I'm very new to pyspark and I'm attempting to transition my pandas code to pyspark. One thing I'm having issues with is aggregating my groupby.
Here is the pandas code:
df_trx_m = train1.groupby('CUSTOMER_NUMBER')['trx'].agg(['mean', 'var'])

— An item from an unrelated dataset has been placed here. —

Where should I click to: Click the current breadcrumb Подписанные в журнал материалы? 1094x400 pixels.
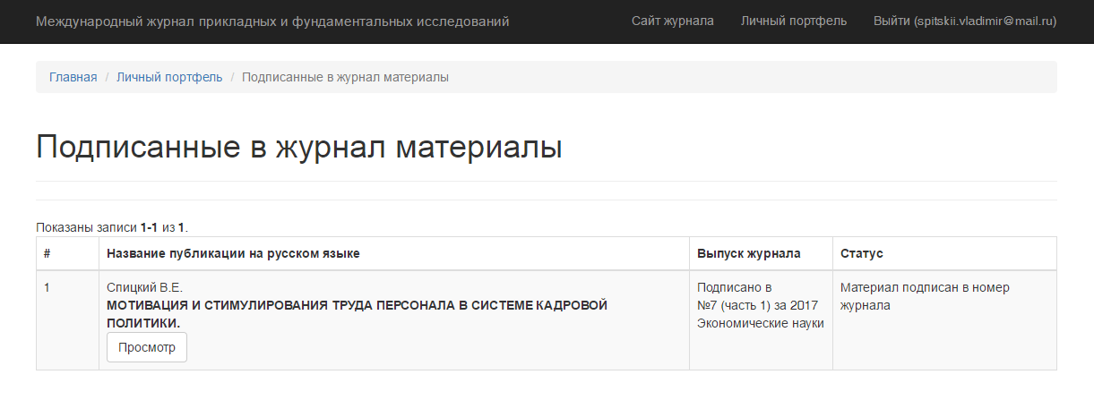pyautogui.click(x=345, y=77)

I saw this example on AnalyticsVidhya but I'm not sure how to apply that to the code above:
train.groupby('Age').agg({'Purchase': 'mean'}).show()
Output:
+-----+-----------------+
| Age| avg(Purchase)|
+-----+-----------------+
|51-55|9534.808030960236|
|46-50|9208.625697468327|
| 0-17|8933.464640444974|
|36-45|9331.350694917874|
|26-35|9252.690632869888|
| 55+|9336.280459449405|
|18-25|9169.663606261289|
+-----+-----------------+
Any help would be much apprecaited
EDIT:
Here's another attempt:
from pyspark.sql.functions import avg, variance
train1.groupby("CUSTOMER_NUMBER")\
.agg(
avg('repatha_trx').alias("repatha_trx_avg"),
variance('repatha_trx').alias("repatha_trx_Var")
)\
.show(100)
But that is just giving me an empty dataframe.